### TASK PROMPT
Find the word "named" in the data, then copy each line where it is found.

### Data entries
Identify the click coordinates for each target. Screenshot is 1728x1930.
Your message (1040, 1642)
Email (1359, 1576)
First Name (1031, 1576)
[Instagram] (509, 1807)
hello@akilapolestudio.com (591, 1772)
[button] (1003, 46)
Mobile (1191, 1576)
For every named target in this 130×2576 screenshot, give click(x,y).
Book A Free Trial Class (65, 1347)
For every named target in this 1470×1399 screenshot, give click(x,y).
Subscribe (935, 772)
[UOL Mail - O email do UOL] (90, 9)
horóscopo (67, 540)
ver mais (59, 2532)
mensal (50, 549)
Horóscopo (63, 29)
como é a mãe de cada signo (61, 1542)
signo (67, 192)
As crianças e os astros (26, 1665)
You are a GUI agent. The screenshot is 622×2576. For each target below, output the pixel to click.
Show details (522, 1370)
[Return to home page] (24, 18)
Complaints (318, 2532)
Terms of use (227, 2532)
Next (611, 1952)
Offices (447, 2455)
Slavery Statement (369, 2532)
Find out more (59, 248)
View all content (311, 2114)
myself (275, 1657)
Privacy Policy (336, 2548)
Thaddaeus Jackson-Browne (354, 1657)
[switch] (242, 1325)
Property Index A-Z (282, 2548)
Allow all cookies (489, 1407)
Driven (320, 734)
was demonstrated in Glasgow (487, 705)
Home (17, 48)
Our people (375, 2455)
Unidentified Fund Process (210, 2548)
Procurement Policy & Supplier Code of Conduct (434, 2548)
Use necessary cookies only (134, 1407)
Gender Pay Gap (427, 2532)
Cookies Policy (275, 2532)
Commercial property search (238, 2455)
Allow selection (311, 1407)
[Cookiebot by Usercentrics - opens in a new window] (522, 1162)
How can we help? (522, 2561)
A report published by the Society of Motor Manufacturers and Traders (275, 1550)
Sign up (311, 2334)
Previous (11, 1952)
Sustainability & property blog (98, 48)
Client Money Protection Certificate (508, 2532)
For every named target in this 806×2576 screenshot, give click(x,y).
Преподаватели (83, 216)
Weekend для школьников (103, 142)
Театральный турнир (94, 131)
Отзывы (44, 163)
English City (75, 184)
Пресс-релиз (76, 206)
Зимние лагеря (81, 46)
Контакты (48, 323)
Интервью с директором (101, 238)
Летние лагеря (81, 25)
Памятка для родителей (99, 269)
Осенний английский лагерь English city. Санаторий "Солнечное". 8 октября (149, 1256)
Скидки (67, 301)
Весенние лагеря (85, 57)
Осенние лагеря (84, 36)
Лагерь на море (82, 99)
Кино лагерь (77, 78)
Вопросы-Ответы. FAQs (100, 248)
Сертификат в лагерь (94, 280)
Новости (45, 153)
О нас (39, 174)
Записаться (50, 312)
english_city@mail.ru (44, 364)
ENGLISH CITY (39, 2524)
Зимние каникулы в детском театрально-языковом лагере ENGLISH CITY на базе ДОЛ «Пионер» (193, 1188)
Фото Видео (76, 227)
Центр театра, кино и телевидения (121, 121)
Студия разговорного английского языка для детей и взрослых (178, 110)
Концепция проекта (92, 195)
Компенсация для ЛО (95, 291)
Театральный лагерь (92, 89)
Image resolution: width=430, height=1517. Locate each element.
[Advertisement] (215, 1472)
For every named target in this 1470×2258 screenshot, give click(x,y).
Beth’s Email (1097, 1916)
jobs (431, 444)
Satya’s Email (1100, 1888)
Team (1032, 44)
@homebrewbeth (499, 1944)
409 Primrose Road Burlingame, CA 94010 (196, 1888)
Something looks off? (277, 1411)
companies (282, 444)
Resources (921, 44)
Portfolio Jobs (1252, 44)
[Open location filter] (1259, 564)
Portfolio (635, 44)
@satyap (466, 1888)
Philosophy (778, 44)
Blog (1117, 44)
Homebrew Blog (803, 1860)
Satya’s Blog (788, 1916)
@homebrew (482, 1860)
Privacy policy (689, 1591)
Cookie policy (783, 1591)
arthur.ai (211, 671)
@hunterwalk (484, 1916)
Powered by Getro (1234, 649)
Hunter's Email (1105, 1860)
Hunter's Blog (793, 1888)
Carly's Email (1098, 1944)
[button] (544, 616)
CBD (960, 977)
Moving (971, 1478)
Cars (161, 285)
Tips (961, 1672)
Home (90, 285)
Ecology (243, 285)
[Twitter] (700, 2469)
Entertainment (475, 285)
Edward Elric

### SOLUTION FOR THIS PROBLEM
For every named target in this 130×2576 screenshot, give click(x,y).
For every named target in this 1470×1399 screenshot, give click(x,y).
For every named target in this 806×2576 screenshot, give click(x,y).
For every named target in this 1470×2258 screenshot, give click(x,y).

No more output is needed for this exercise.